Teaching EI isn’t about PowerPoints with bullet points from Goleman. It’s about:


The Emotional Cost of EI


Here's the dirty secret: being emotionally intelligent in medicine often means feeling everything more, not less. And sometimes that hurts.


You absorb emotions. You carry stories home. You lie awake because someone’s unspoken distress lodged in your chest hours later.


But the alternative? Numbness. Burnout. Disconnection. Defensive practice. And more complaints.


So What Do We Do?


If you're a medic — especially a GP or educator — you need to:

  • Value EI as a core skill, not a bonus.

  • Create spaces for reflection, that aren’t just “tell us about a time you were sad.”

  • Protect your own empathy — with supervision, support, rest, and sometimes earplugs and a bit of gallows humour.

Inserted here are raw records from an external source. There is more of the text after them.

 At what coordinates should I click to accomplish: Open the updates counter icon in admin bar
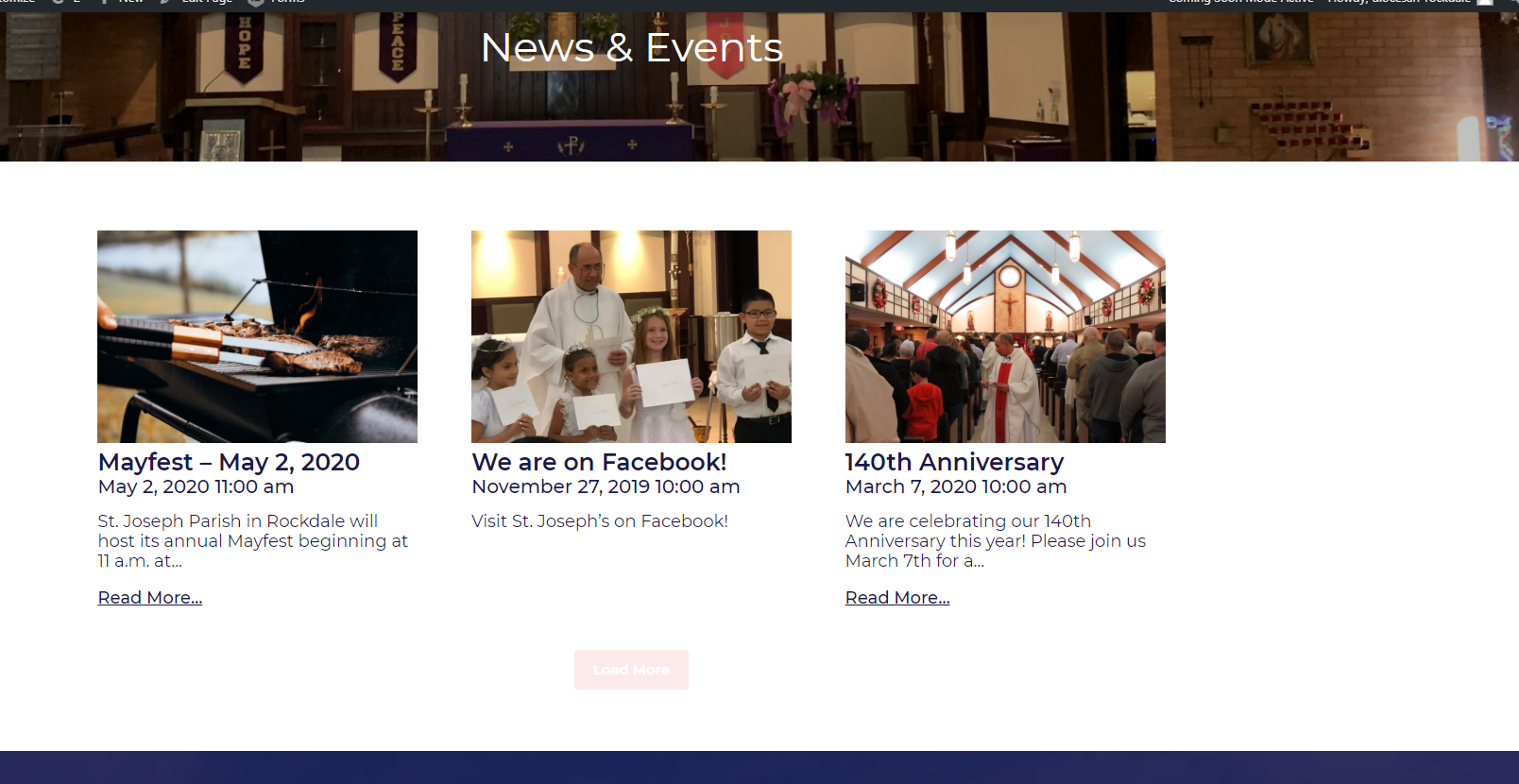[66, 3]
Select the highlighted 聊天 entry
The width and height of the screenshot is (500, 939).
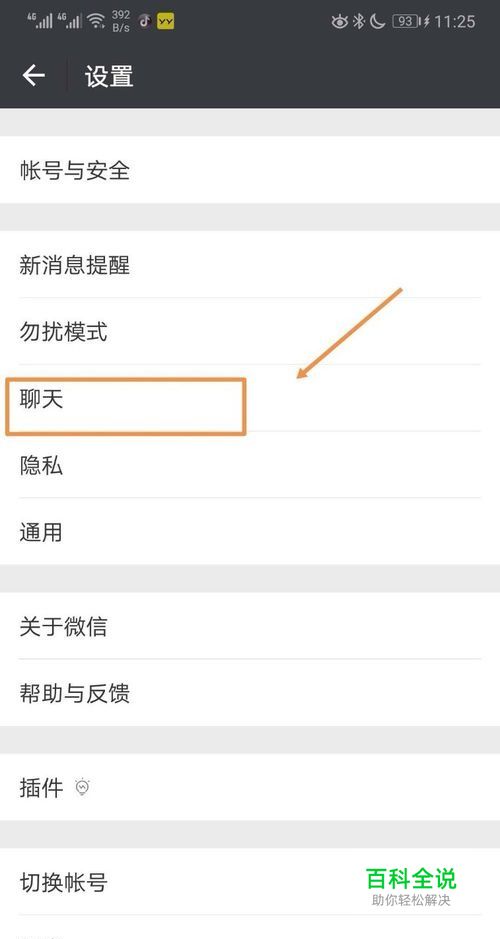[250, 398]
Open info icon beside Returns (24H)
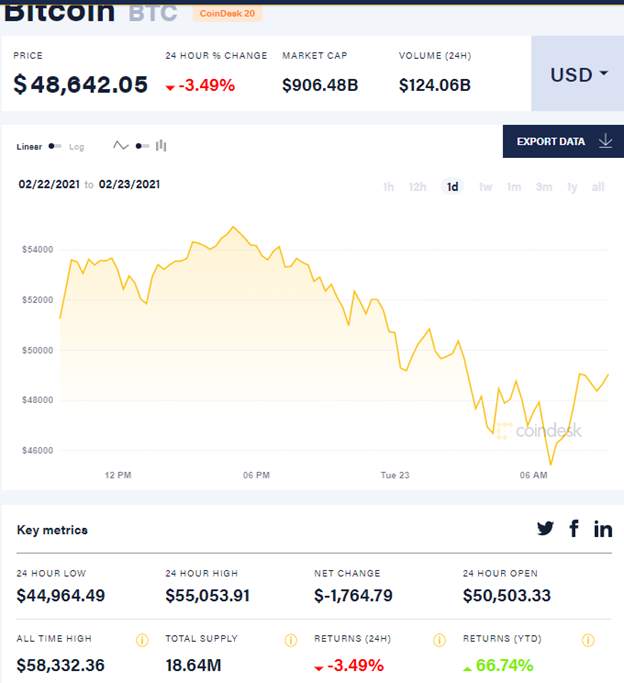624x683 pixels. (439, 640)
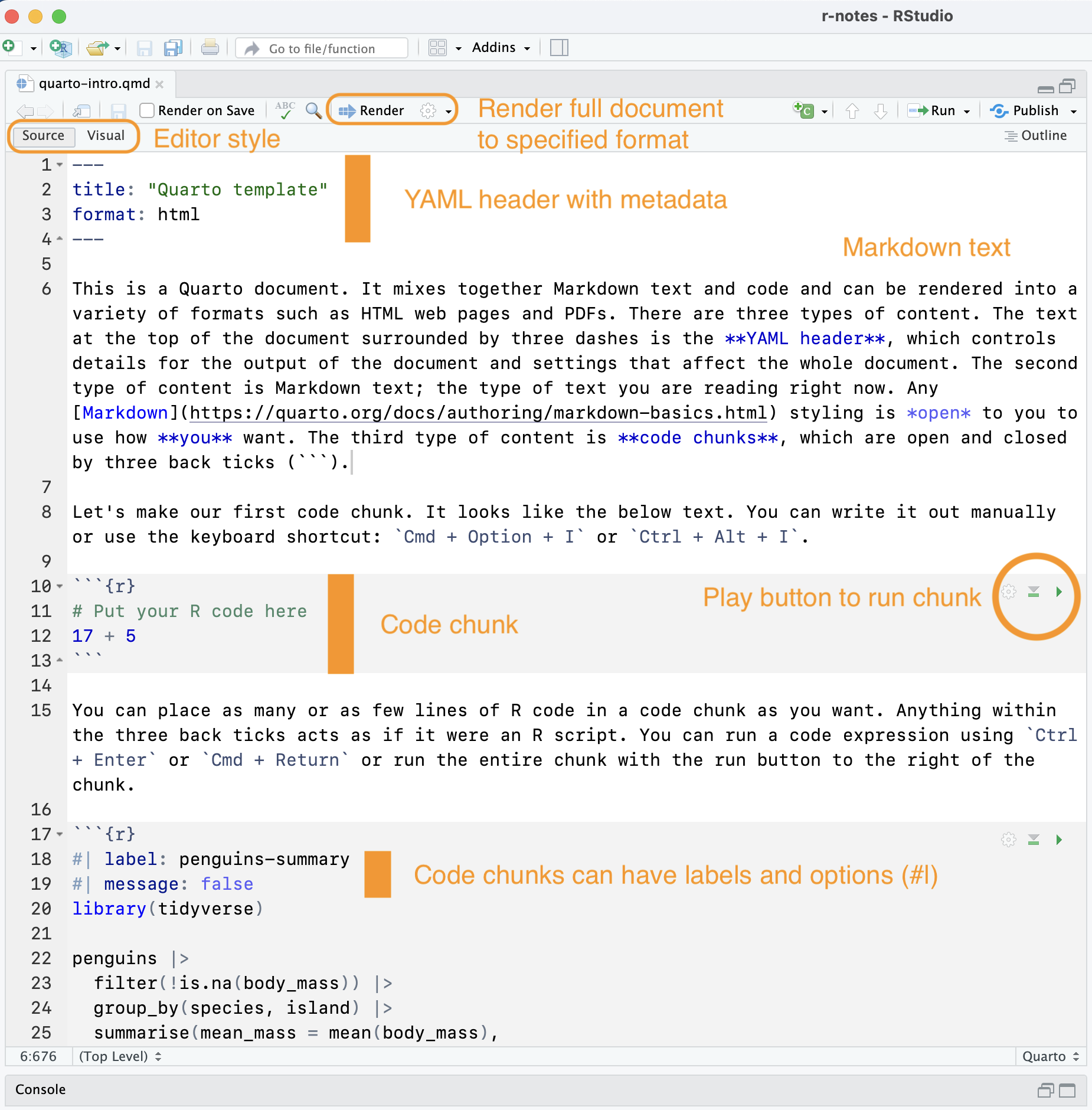Open the Run menu options
This screenshot has height=1110, width=1092.
(966, 110)
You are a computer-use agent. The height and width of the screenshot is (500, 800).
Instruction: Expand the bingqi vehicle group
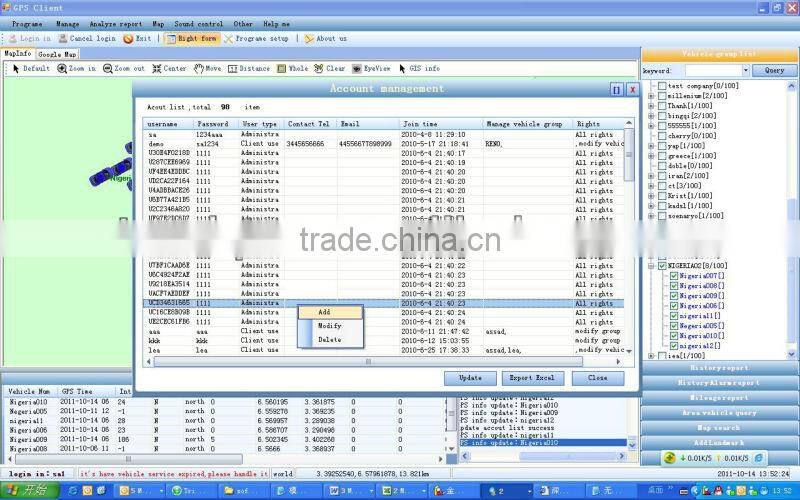pyautogui.click(x=651, y=116)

And if you’re teaching or assessing it: please, for the love of all that’s holy, stop grading empathy like it’s a tick-box on a safety checklist.


Final Thought


Emotional intelligence isn’t soft. It’s bloody hard. But it’s also what keeps you human in a job that can slowly strip that away.


It’s what stops you becoming a bureaucratic antidepressant dispenser. It’s what helps you show up — messy, complicated, tired — but still present.


And if that’s not worth teaching, I don’t know what is.